Colleges are economic incubators, creating prosperity in our communities. University of California researchers found that for every dollar spent by a university, average incomes within the host city increased by 89 cents. Yale, for example, is the largest employer and a major taxpayer in the city of New Haven, Conn. Our economic impact is an estimated $8.8 billion statewide. The public needs to hear these important stories.

Our second challenge is even greater. As leaders in higher education, we must do everything in our power to fulfill the trust the public has placed in us.

We are the foundation of the country’s prosperity, essential partners in a knowledge-driven economy where innovation confers competitive advantage. At the same time, we also are expected to develop novel ways to educate students while keeping costs down. Finding ways to curb costs without losing the depth of student-faculty interaction, a distinguishing feature of American higher education, is a difficult challenge. Solutions will depend on the size and type of our institutions and the populations we serve.

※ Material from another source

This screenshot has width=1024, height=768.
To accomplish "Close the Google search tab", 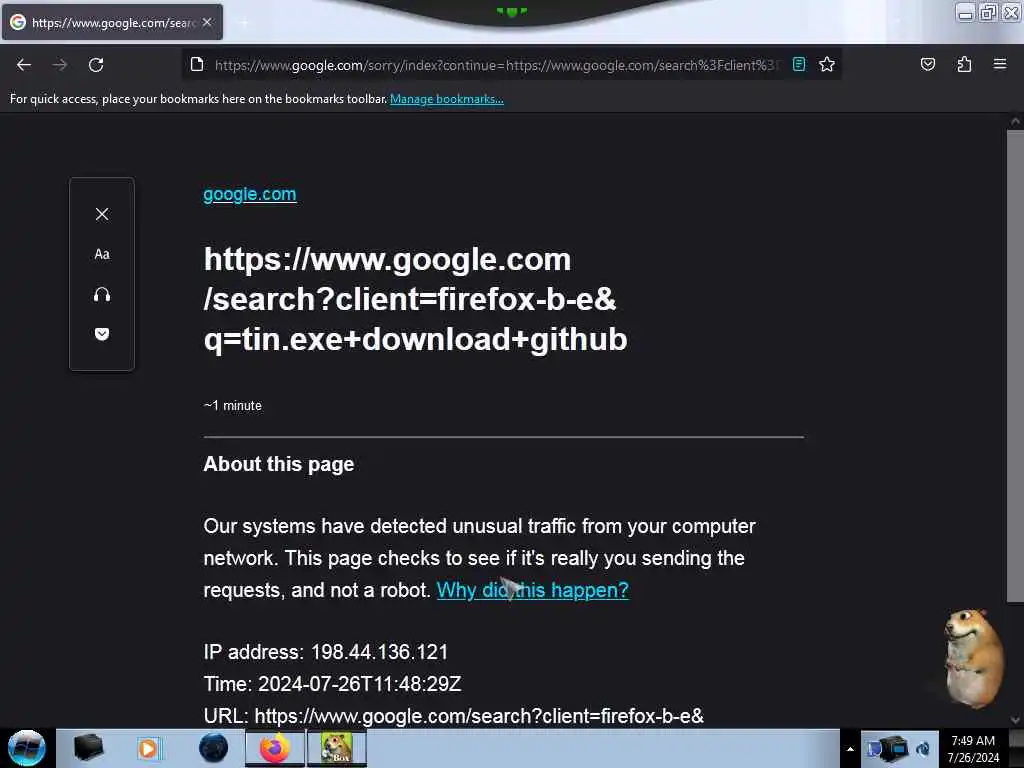I will pyautogui.click(x=207, y=22).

Greater collaboration among colleges may be part of the answer. Institutions of all kinds can help develop creative yet practical approaches to educating students. Various approaches are necessary, including postsecondary options that do not lead to a four-year degree. We can achieve our goals — to foster human capital, provide financial security, and contribute to society — in distinctive ways.

As we listen and respond to the public’s concerns, we must remember our institutional missions. At Yale, our mission statement articulates our fundamental purpose and our highest aspirations. It guides every program, every building project, and every investment. Ensuring that our campuses and our strategies are faithful to our missions will help us serve the American public as we have vowed to do.

We cannot allow the public’s trust in higher education to erode further. Our colleges and universities are the bedrock of our democracy, places where the next generation learns how to think, communicate, and solve problems. They are incubators of new ideas and engines of prosperity. Our institutions serve the public good, and they need public support.

The challenge for us is to share our stories of success and service with an anxious public.

This essay is adapted from remarks delivered at the Higher Education Leadership Summit at the Yale University School of Management in January.